One of those who share the view and very strongly too that there is need to shake things up in the VAT space is Omooba Olumuyiwa Sosanya, a renowned accountant.
Speaking in an interview with our correspondent, Sosanya, founding president, Association of National Accountants of Nigeria (ANAN), said at the centre of the issue of dwindling VAT receipts is the problem of inefficiency in the administration of the VAT.
According to him, “The problem is overcentralisation of the administration. VAT is a federal government tax controlled by Federal Inland Revenue Service (FIRS). It is this overcentralisation that leads to inefficiency in the administration.”
In the view of Sosanya, “We should decentralise it and allow the state to administer the VAT. As of now, all the state administers what we call Personal Income Tax. What is being generated on this compare to what could be generated if the states are allowed to collect the VAT is huge.” Pressed further, he said, “Take Lagos State for instance, the total amount of money that is being generated on VAT is over 55 per cent. The FIRS doesn’t have any avenue of determining the genuine turnover from VAT. The Service is overwhelmed in the administration of VAT. Whereas if you allow the state to administer the VAT which is decentralised, each of the state will have time to update their staff to register the chargeable person.”
Most of the accountants, engineers, and consultant companies, he stressed, “Are not collecting VAT. And from my own estimation, about 70-75 per cent are outside the VAT and that’s what brought us to this mess. There is no way we should not be collecting over 800 billion naira monthly. And when this is done, I’m not saying the rate of VAT should be increased because a lot of people have been agitating for that. If we do that, what we get is that the revenue for FIRS will be less because the people will now understand their taking. However, if we expand on it, it will bring more chargeable persons and businesses and that will generate up to N800 billion to N1trillion in a month. Some people will argue that the Ghana VAT is about 20 per cent. This is because the total of Ghana VAT is decentralised. Even if you’re a barbing saloon you’re captured, restaurants are captured, all private sector in Ghana is captured, the same thing obtains in South Africa. The rate of VAT is less in Nigeria and look at the population of Ghana and South Africa, they are about 200 million, so we are supposed to generate more.”
In the view of a tax expert, Bamidele Samson, some of the obstacles hampering the growth of VAT are the problem of inadequate personnel to drive the revenue mobilisation in that space, non-compliance of business owners, lack of transparency, evasion of VAT-able goods and services.
VAT increase likely soon
Nigeria is working on modalities to increase VAT on some items which include carbonated drinks and other luxury items in 2019.

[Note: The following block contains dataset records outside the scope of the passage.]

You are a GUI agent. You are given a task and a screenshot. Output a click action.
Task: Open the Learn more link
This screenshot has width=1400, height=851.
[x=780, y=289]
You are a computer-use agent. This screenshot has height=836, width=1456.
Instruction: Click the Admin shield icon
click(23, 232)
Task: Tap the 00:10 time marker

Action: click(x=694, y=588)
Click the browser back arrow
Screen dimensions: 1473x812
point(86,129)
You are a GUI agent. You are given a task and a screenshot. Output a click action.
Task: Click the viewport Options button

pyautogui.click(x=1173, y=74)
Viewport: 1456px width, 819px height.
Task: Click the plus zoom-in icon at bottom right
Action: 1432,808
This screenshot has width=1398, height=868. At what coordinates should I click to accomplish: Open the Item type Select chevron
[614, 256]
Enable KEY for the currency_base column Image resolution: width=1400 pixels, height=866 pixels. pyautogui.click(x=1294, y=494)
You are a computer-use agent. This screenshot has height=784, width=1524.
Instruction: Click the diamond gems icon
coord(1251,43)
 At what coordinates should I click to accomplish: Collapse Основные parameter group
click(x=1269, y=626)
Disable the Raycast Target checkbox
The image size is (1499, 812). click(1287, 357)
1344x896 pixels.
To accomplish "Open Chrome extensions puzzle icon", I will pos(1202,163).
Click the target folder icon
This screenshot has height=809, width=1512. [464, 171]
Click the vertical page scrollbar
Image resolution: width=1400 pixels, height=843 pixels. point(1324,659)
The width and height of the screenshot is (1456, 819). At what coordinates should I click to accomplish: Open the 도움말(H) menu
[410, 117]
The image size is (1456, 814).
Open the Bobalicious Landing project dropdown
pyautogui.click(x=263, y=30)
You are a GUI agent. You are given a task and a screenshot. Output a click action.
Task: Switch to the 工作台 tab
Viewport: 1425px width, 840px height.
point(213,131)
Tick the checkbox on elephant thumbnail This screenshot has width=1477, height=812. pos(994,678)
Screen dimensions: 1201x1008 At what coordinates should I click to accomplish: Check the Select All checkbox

Giving insight on the planned VAT rate, Finance Minister, Hajia Zainab Ahmed, says the increase will help the government in providing infrastructure for its people.
The minister stated this recently at the inauguration of the Strategic Revenue Growth Initiative in Abuja.
Writing in her twitter handle, @ZShamsuna, the minister said, “Revenue enhancement has become a critical challenge in terms of the need to mobilise fiscal resources to deliver on our socio-economic development targets as in the ERGP & @NGRPresident has mandated us to generate more revenues, whilst proactively monitoring collections.
“Given the current fiscal terrain & revenue outturn performance – with the realisation of our budgeted revenue at about 50% as at Q3 2018, we have quite a distance to transverse to achieve the ERGP’s target of a tax to GDP ratio of about 15%.”
It is, however, not the first time the federal government will raise duties on luxury goods. In December 2016, the government raised duties on luxury goods and beverages imported into the country under the Economic Community of West Africa’s (ECOWAS) Common External Tariff (CET) regime.